Once you have read the entries below, repeat all of them exactly.
START Excerpted records
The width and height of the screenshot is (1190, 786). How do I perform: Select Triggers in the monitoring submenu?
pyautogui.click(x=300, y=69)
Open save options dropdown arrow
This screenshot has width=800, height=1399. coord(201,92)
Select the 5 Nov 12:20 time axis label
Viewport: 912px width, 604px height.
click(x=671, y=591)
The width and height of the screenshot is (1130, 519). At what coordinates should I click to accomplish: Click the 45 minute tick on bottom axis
END Excerpted records
# Exercise answer:
The width and height of the screenshot is (1190, 786). How do I perform: Select Triggers in the monitoring submenu?
pyautogui.click(x=300, y=69)
Open save options dropdown arrow
This screenshot has width=800, height=1399. coord(201,92)
Select the 5 Nov 12:20 time axis label
Viewport: 912px width, 604px height.
click(x=671, y=591)
The width and height of the screenshot is (1130, 519). At what coordinates should I click to accomplish: Click the 45 minute tick on bottom axis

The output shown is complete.